PASSAGE TO READ
State v. Newton

TONGUE, J.,

specially concurring.

I concur in the result reached by the opinion by Tanzer, J. I question, however, its holding that the right of a person arrested to call an attorney is a constitutional “liberty” under the Fourteenth Amendment of the Constitution of the United States. No such contention was made by defendant in this case. I agree that a person arrested has a right to call an attorney, but am not prepared to hold at this time that such a right is a constitutional “liberty” under the Fourteenth Amendment.

With respect to the vigorous dissent by Linde, J., I agree with much of its criticism of that constitutional *814analysis in the opinion by Tanzer, J. As pointed out by that dissent, however, the previous decision by this court in State v. Scharf, 288 Or 451, 605 P2d 690 (1980), was not based upon constitutional grounds, but upon the grounds that the defendant in that case had a right to call her attorney under existing Oregon law, regardless of federal constitutional law, and that it follows from this violation of Oregon law that the results of the breathalyzer test must be excluded.

I agree with the decision in Scharf on the first ground, but disagreed, and still disagree, with the second ground of that decision. In my view, the exclusionary rule should ordinarily be applied only for violations of constitutional rights and should not ordinarily be applied for violations of statutes or on other non-constitutional grounds.1 See State v. Valentine/Darroch, 264 Or 54, 66-69, 504 P2d 84 (1972). See also State v. Bishop, 288 Or 349, 605 P2d 642 (1980); State v. Valdez, 277 Or 621, 629, 561 P2d 1006 (1977); State v. Cortman, 251 Or 566, 571, 446 P2d 681 (1968). It is also my view that the exclusionary rule is a rule which should be strictly construed in cases such as this. Driving while under the influence of intoxicants is an offense which is the cause of more deaths than any other crime or offense.

Entries drawn from a collection:

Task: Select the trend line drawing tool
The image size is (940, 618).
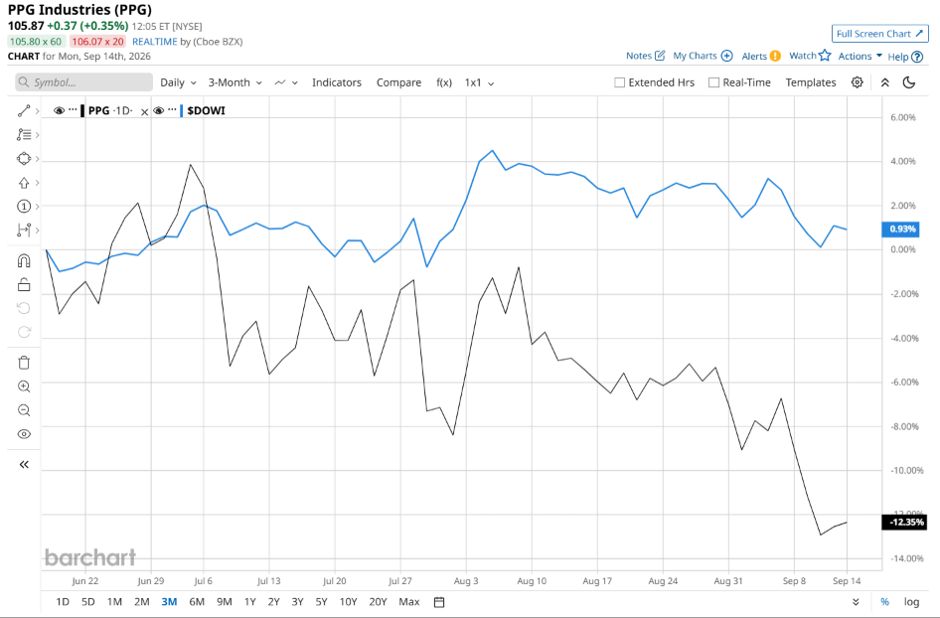Action: pos(24,111)
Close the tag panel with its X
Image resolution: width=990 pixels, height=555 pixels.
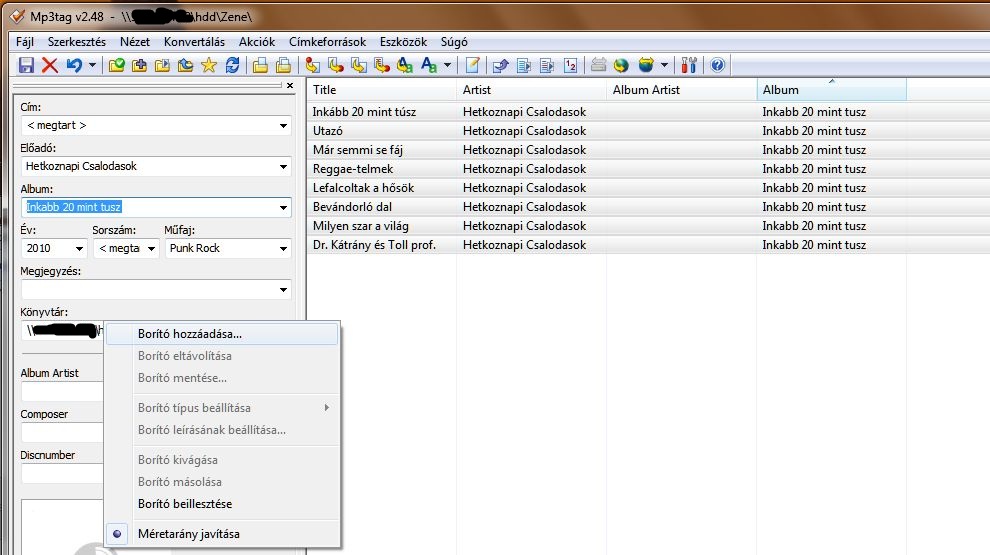click(x=290, y=86)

EXERCISE SET
[a] Return the passage of the concurring opinion in State v. Newton between "I agree with the" and "crime or offense.", inclusive, copied word for word.
[b] Resume the concurring opinion in State v. Newton, picking up right after its last sentence.

WRITTEN ANSWERS
[a]
I agree with the decision in Scharf on the first ground, but disagreed, and still disagree, with the second ground of that decision. In my view, the exclusionary rule should ordinarily be applied only for violations of constitutional rights and should not ordinarily be applied for violations of statutes or on other non-constitutional grounds.1 See State v. Valentine/Darroch, 264 Or 54, 66-69, 504 P2d 84 (1972). See also State v. Bishop, 288 Or 349, 605 P2d 642 (1980); State v. Valdez, 277 Or 621, 629, 561 P2d 1006 (1977); State v. Cortman, 251 Or 566, 571, 446 P2d 681 (1968). It is also my view that the exclusionary rule is a rule which should be strictly construed in cases such as this. Driving while under the influence of intoxicants is an offense which is the cause of more deaths than any other crime or offense.

[b]
To admit into evidence the results of a breathalyzer test taken without advice of counsel is no more unreasonable, in my opinion, than to admit into evidence the results of a blood alcohol test from blood taken from an unconscious driver in a hospital, as held to be admissible in Breithaupt v. Abram, 352 US 432, 77 S Ct 408, 1 LED 2d 448 (1957). See also State v. Heintz, 286 Or 239, 594 P2d 385 (1979). For these reasons, I concur in the result reached by the majority.

A statute may, of course, expressly provide that evidence obtained through its application will not be “valid” unless certain procedures are followed. In a case involving such a statute, a court finding non-compliance with a required procedure would be correct in refusing to admit the “invalid” results into evidence. See State v. Fogle, 254 Or 268, 459 P2d 873 (1969). With respect to the question raised in this case, ORS 487.805, in my opinion, is not such a statute and, therefore, requires no such exclusion.